#### PASSAGE TO READ ####

Plot bar charts of single indicators. Bar charts can be coloured by an optional grouping variable by_group, or if iCode points to an aggregate, setting stack_children = TRUE will plot iCode coloured by its underlying scores.

Usage

plot_bar(
  coin,
  dset,
  iCode,
  ...,
  uLabel = "uCode",
  axes_label = "iCode",
  by_group = NULL,
  filter_to_ends = NULL,
  dset_label = FALSE,
  log_scale = FALSE,
  stack_children = FALSE,
  bar_colours = NULL,
  flip_coords = FALSE
)

Value

A ggplot2 plot object.

Arguments

coin

A coin object.

dset

Data set from which to extract the variable to plot. Passed to get_data().

iCode

Code of variable or indicator to plot. Passed to get_data().

...

Further arguments to pass to get_data(), e.g. for filtering units.

uLabel

How to label units: either "uCode", or "uName".

axes_label

How to label the y axis and group legend: either "iCode" or "iName".

by_group

Optional group variable to use to colour bars. Cannot be used if stack_children = TRUE.

filter_to_ends

Optional way to filter the bar chart to only display the top/bottom N units. This is useful in cases where the number of units is large. Specify as e.g. list(top = 10) or list(bottom = 10) to return only the top or bottom ten units respectively (the value 10 can be changed of course).

dset_label

Logical: whether to include the data set in the y axis label.

#### DATA EXTRACT ####

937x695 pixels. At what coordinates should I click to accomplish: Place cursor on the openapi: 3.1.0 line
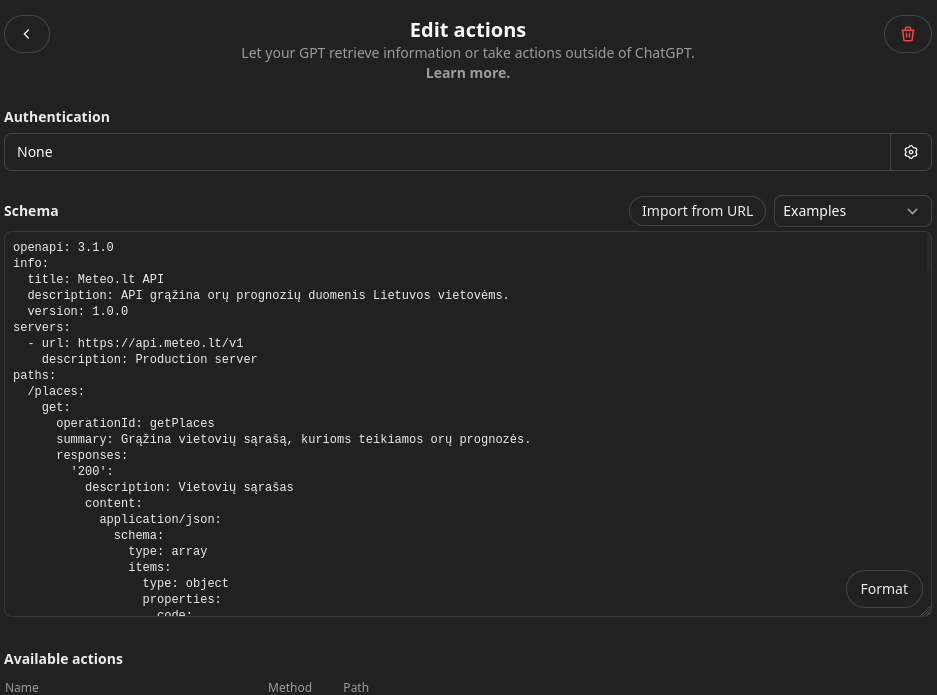(x=63, y=248)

####

● **EXERCISES TO COMPLETE**:
1. What type of object does plot_bar return, according to the plot_bar documentation?
2. Edit the plot_bar documentation between "How to label the" and "stack_children = TRUE.", inclusive, so that "colour" is replaced by "fill".

● **FINAL ANSWERS**:
1. A ggplot2 plot object.

2.
How to label the y axis and group legend: either "iCode" or "iName".

by_group

Optional group variable to use to fill bars. Cannot be used if stack_children = TRUE.